━━ Extrait du texte ━━

Comment puis-je expliquer à mes parents mon désir de porter un pantalon et pas seulement des jupes ?
Question :
Bonjour Rabbanite,
Toute ma vie, mes parents m’ont éduquée et exigé que je m’habille avec pudeur (jupe longue et chemise pas trop courte).
Aujourd’hui, j’ai 19 ans et je ressens le désir de porter un pantalon. Mes parents, qui sont très conservateurs, voudront connaître la raison.
J’aimerais que vous m’aidiez à expliquer cette position. Ce désir vient aussi du fait que je m’engage dans l’armée, et il est clair pour moi que je porterai des jupes pendant mon service, car je veux que l’on voie que je suis religieuse, mais je veux aussi pouvoir porter un pantalon sans ressentir que je fais quelque chose de mal.
Réponse :
Bonjour à toi,
La question que tu poses préoccupe de nombreuses femmes de ton âge, et aussi plus âgées que toi.
Je vais d’abord répondre brièvement, et ensuite tu trouveras le détail de ma réponse.
Il n’est pas interdit de porter un pantalon, à condition que ce pantalon respecte les critères de pudeur, c’est-à-dire : qu’il ne soit ni moulant, ni court.

━━━

Consigne A:
D'après l'extrait, à quelles conditions le port du pantalon est-il permis ?
Le texte et les données sont indépendants l'un de l'autre.

━━ Données de l'exercice ━━

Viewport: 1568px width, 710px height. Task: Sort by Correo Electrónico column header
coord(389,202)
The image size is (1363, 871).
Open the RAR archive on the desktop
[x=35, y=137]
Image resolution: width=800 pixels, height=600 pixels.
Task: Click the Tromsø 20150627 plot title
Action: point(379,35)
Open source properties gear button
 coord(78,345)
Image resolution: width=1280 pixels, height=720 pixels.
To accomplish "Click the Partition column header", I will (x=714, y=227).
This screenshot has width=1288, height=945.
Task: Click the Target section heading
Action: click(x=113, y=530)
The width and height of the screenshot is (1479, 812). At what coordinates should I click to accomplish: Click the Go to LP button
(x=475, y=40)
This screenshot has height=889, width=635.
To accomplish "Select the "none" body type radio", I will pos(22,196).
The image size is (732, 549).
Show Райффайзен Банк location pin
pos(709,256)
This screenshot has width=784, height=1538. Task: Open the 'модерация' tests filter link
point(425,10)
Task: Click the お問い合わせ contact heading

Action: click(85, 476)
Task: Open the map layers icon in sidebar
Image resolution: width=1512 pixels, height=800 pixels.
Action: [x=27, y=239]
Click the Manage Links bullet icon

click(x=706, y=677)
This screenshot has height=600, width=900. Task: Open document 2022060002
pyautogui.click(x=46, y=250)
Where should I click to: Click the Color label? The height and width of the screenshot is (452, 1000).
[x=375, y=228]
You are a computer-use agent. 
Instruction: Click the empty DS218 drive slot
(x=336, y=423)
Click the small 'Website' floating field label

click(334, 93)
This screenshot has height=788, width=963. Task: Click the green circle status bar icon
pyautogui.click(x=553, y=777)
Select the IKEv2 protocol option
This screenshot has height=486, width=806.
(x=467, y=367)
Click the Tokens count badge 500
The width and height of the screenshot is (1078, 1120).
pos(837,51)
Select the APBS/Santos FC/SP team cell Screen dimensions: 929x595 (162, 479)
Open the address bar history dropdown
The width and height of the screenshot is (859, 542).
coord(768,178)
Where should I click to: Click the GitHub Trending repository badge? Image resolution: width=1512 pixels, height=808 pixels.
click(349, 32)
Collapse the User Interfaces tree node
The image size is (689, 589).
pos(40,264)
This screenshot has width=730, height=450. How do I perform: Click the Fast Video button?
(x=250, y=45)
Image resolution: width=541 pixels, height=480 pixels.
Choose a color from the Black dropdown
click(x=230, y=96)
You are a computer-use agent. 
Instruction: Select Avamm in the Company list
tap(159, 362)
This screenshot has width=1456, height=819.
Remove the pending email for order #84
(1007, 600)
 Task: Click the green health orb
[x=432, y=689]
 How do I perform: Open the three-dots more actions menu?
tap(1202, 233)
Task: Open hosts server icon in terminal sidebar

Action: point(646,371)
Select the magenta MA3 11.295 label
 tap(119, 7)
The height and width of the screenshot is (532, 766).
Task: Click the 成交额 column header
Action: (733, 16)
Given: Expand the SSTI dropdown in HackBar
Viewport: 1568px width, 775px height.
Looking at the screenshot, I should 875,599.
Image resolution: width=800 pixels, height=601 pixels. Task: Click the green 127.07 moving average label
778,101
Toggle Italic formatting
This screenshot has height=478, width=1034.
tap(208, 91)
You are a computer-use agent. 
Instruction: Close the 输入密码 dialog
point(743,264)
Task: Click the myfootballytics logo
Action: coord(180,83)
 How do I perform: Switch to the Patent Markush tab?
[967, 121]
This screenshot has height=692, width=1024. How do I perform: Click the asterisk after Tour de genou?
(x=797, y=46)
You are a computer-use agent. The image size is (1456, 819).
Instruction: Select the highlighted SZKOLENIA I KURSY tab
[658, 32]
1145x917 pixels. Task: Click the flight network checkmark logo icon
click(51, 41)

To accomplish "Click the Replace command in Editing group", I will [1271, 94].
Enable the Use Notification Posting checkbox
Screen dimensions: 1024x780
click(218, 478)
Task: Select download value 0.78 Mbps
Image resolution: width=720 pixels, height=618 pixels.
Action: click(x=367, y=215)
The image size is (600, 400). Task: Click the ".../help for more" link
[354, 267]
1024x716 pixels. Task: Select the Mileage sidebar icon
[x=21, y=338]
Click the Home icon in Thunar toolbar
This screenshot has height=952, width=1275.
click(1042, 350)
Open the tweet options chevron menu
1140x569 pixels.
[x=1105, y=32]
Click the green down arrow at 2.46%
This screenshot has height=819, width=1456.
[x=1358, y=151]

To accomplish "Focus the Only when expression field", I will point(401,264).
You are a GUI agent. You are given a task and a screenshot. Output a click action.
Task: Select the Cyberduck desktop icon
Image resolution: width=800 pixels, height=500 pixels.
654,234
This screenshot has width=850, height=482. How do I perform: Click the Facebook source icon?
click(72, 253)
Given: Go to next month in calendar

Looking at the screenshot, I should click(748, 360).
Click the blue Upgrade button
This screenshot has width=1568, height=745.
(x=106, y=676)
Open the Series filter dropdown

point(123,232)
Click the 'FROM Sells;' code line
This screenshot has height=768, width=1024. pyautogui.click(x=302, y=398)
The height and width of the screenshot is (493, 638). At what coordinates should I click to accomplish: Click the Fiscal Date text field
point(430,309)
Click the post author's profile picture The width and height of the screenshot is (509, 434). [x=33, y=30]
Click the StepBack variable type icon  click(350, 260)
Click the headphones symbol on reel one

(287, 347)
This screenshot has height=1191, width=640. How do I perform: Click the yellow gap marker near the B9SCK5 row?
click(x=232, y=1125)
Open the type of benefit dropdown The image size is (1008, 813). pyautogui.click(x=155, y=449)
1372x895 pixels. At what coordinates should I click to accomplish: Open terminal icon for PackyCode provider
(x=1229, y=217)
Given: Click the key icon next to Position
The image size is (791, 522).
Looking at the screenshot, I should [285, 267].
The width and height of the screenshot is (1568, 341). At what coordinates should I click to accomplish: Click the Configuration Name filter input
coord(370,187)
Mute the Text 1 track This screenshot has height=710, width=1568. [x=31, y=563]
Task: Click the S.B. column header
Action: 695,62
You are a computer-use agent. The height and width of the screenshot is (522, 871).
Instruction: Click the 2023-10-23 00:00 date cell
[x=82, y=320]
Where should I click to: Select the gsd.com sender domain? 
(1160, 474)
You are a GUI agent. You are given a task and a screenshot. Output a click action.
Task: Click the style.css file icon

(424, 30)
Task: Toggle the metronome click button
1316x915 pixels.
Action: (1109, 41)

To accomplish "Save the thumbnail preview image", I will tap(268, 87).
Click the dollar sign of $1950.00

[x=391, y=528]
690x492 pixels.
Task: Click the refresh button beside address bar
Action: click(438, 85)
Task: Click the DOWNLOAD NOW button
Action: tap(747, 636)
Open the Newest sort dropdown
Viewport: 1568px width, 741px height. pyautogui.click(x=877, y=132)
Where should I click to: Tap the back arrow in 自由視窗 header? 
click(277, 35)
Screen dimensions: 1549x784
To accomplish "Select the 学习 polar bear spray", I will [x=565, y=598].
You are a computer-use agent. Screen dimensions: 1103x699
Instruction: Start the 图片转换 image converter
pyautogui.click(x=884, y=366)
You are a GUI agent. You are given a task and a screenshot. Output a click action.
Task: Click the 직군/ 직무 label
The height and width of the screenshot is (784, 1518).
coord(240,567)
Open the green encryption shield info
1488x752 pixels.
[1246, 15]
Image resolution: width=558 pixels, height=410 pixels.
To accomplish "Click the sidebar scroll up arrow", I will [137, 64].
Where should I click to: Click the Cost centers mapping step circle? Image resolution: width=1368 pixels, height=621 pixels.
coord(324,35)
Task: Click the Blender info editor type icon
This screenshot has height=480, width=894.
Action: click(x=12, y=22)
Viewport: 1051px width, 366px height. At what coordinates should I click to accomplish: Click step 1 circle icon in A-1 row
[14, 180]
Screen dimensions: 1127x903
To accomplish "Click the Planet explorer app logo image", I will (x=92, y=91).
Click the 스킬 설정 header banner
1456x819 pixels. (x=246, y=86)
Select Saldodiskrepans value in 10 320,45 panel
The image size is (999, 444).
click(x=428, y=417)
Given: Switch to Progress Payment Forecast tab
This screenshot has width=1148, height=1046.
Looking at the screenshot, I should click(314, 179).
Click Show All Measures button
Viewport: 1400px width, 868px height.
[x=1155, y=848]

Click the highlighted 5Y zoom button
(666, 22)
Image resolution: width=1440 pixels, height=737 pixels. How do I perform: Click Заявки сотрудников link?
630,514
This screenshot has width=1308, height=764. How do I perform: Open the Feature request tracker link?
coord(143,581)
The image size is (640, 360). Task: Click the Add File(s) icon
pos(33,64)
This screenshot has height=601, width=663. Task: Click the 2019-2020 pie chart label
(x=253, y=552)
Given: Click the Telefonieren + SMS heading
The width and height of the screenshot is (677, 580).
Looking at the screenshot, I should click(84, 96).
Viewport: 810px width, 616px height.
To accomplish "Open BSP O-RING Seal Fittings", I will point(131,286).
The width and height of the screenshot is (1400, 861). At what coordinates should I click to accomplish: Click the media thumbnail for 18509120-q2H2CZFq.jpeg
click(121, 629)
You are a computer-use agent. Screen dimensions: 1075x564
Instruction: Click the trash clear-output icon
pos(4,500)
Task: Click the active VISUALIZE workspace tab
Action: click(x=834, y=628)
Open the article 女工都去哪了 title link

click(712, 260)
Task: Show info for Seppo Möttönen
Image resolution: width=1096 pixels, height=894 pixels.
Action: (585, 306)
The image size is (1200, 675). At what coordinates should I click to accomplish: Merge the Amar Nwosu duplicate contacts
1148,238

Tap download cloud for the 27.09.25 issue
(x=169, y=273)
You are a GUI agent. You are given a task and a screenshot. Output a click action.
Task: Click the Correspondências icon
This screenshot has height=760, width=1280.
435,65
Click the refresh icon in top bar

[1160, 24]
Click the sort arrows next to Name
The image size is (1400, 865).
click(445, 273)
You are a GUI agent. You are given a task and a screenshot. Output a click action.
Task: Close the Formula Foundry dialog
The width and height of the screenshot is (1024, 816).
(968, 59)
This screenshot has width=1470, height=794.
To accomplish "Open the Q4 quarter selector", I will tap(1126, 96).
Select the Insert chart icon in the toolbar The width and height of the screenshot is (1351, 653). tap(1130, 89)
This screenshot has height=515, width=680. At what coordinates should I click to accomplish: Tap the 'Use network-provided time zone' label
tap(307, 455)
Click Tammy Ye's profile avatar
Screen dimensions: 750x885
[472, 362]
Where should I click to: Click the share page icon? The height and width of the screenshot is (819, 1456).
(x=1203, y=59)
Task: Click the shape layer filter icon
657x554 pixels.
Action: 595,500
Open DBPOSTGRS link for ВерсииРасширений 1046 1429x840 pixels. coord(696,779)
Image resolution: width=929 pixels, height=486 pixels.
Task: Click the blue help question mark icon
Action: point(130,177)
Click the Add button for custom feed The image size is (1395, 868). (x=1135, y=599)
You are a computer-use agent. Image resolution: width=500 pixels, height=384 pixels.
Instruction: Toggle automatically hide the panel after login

━━━

Consigne B:
Recopiez fidèlement, dans les données, le passage qui va de la ligne contenant « The image size is (1200, 675). » jusqu'à la ligne contenant « click(445, 273) », ces deux lignes incluses.

Bonne réponse A:
Le pantalon doit respecter les critères de pudeur, c'est-à-dire n'être ni moulant ni court.

Bonne réponse B:
The image size is (1200, 675). At what coordinates should I click to accomplish: Merge the Amar Nwosu duplicate contacts
1148,238

Tap download cloud for the 27.09.25 issue
(x=169, y=273)
You are a GUI agent. You are given a task and a screenshot. Output a click action.
Task: Click the Correspondências icon
This screenshot has height=760, width=1280.
435,65
Click the refresh icon in top bar

[1160, 24]
Click the sort arrows next to Name
The image size is (1400, 865).
click(445, 273)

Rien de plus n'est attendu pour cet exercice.